O doutor Jorge Messias, advogado-geral da União, não foi aprovado pelo Senado para vestir a toga e ocupar uma poltrona no Supremo Tribunal Federal. A imprensa, que andava desconfiada de que isso pudesse acontecer, já tinha pesquisado e até elaborado uma listinha com o nome daqueles poucos que precederam Messias na desconfortável situação de ter levado bomba.
Desconfortável é o mínimo que se possa dizer, dado que a lista é curta e que o atual AGU é apenas o sexto pretendente rejeitado desde que a primeira Constituição republicana entrou em vigor. E olhe que as cinco ocorrências anteriores datam do século 19, no longínquo 1894, governo de Floriano Peixoto.
A soberba de Lula da Silva não tem emenda. Nosso presidente ainda vive nos eflúvios de seus dois primeiros mandatos, quando sua estrela brilhava forte e ele ganhava todas. Só que os tempos seguiram adiante, inexoráveis, mesmo Luiz Inácio fazendo força pra não aceitar. Na vida, quem fica pra trás dança – e Luiz Inácio tem levado um baile atrás do outro. Contradanças em grande parte evitáveis.
Embora a Constituição não obrigue, as escolhas das últimas décadas tinham sido feitas pelo presidente, sim, mas baseado numa lista tríplice elaborada por quem entende do recado (STJ, OAB). Assim, o presidente exercia sua prerrogativa de indicar um nome, mas evitava a suspeita de estar se baseando em proximidade ideológica ou amizade pessoal.
Traído pela soberba, Lula bobeou. Esnobou Rodrigo Pacheco, candidato de consenso que provavelmente teria sido aprovado sem tropeço. Dispensou lista tríplice e anunciou que seu candidato era o AGU. Esse tipo de decisão arrogante só funciona quando o chefe do Executivo está em posição de força, seja por ter excelentes níveis de aprovação, seja por estar longe de período eleitoral. Ora, Lula está amargando aprovação péssima, e estamos a cinco meses das eleições. Em momentos assim, é imprudente confiar apenas em ecos da popularidade passada. Ministro do STF é cargo cobiçadíssimo. Os não escolhidos se sentem frustrados, tem muita gente botando olho gordo e espetando bonecos de pano à moda vodu.

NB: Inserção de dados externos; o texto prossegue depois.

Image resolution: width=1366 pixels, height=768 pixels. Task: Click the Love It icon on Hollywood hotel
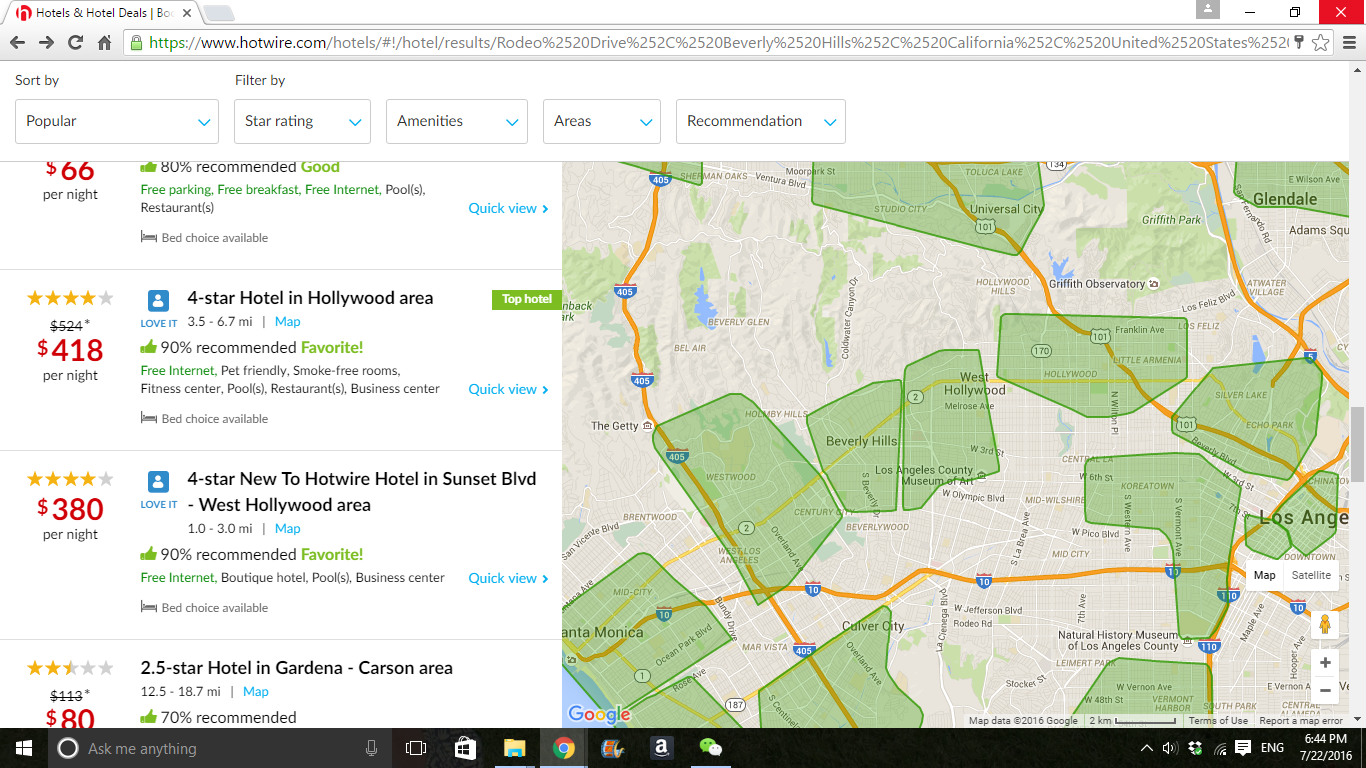point(158,301)
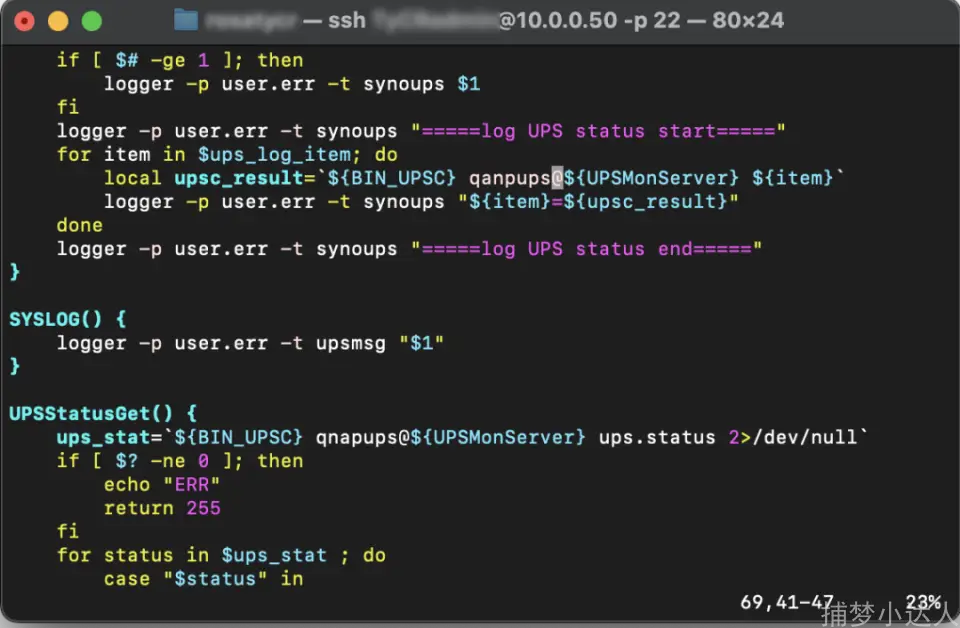Click the yellow minimize window button
This screenshot has width=960, height=628.
point(58,21)

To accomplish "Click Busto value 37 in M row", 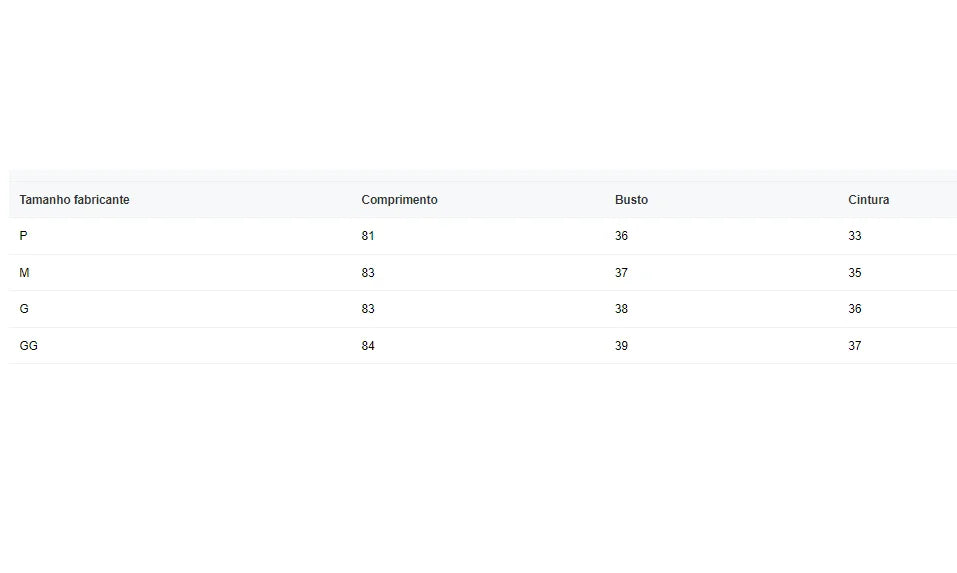I will (621, 273).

Além disso, depois que as pesquisas começaram a indicar a viabilidade da candidatura do filho de Bolsonaro, os braços ameboides do Congresso passaram a se estender para o dito “01”. A partir desse momento, o espírito do Parlamento se tornou hostil ao presidente. A tendência é negar todo pedido vindo de sua parte e escamotear todo favor que se lhe pudesse ser feito.

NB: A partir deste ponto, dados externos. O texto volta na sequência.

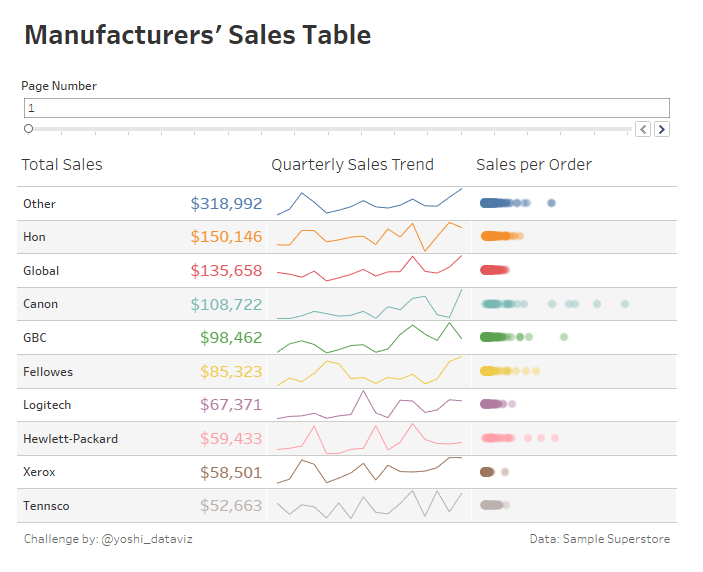
Task: Select the Other manufacturer row label
Action: coord(40,204)
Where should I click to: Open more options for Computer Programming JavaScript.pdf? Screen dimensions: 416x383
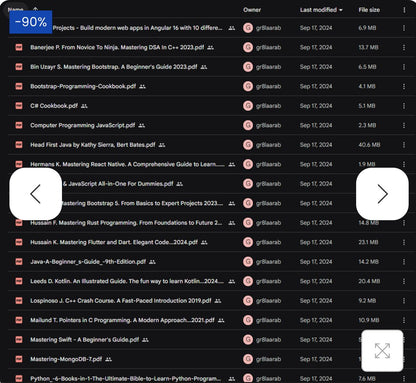[404, 125]
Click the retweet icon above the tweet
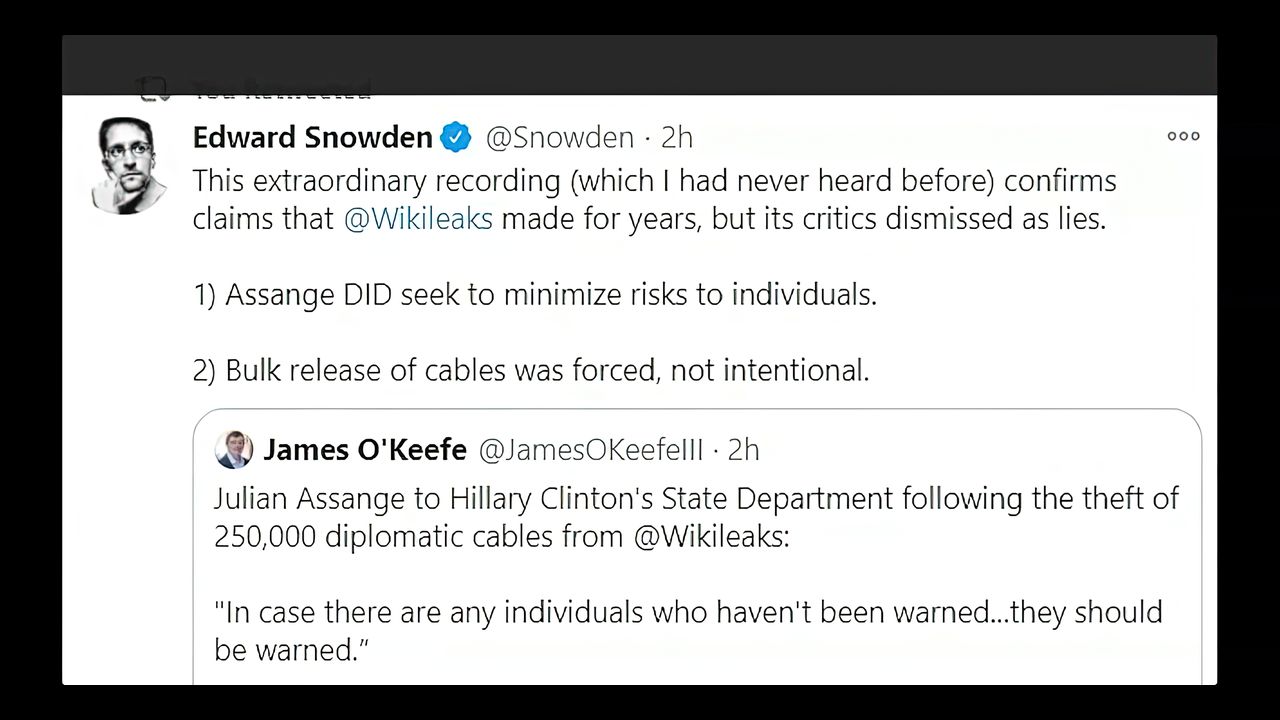Image resolution: width=1280 pixels, height=720 pixels. [154, 90]
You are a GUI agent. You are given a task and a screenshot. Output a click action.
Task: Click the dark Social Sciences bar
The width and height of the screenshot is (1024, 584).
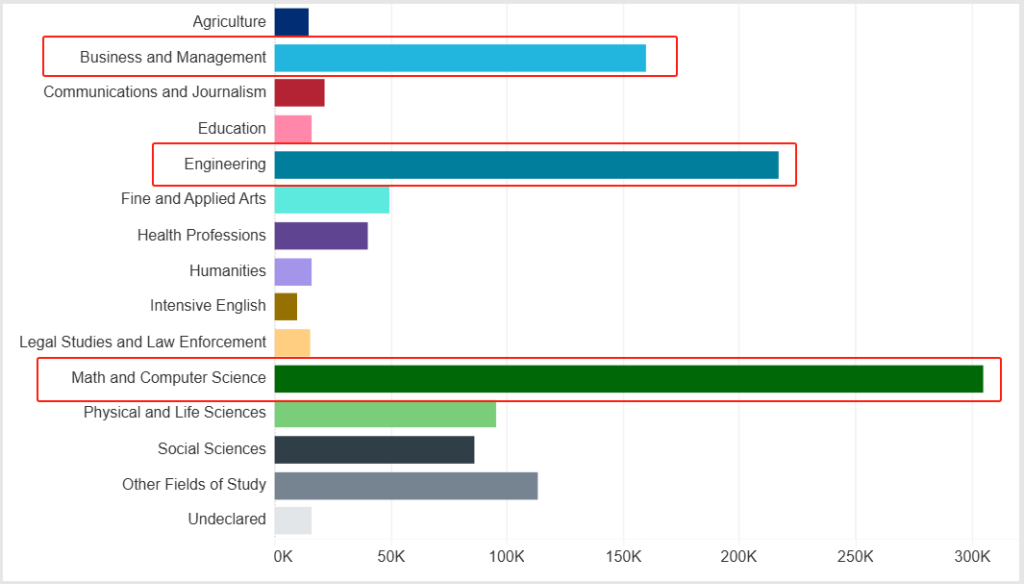click(374, 450)
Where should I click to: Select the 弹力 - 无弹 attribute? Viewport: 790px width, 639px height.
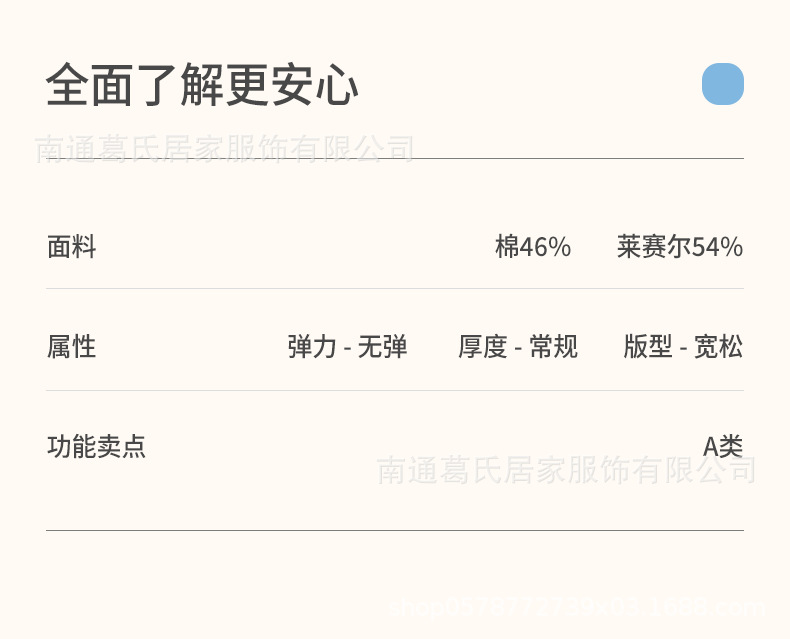348,347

O presidente Lula está, pois, em posição delicada com relação aos parlamentares. Estes últimos têm a força da avidez que nunca sacia. Nesses termos, um Lula fragilizado perde toda atratividade. Suas Excelências preferem acariciar quem está na crista da onda.
O candidato Jorge Messias poderia talvez ter sido aprovado pelos senadores seis meses atrás. Em vez de titubear, Lula deveria tê-lo logo mandado à forja, enquanto o filho de Bolsonaro não passava de candidato folclórico em que ninguém botava fé. Aquele era o momento, mas Luiz Inácio deixou passar.
Do modo que as coisas estão, vai ser difícil uma nova indicação de Lula ser aprovada antes das eleições. Caso o presidente não seja reeleito e, em seu lugar vier um presidente bolsonarista, seja o filho de Jair ou um outro, em breve tempo o equilíbrio de forças terá vergado para outra vertente. Os ministros estarão, em maioria, sintonizados com ideias reacionárias ou, pior, de extrema direita.
Não se sabe se era o que Suas Excelências desejavam, mas é o caminho que hoje parece mais bem atapetado. Com pedrinhas de brilhante.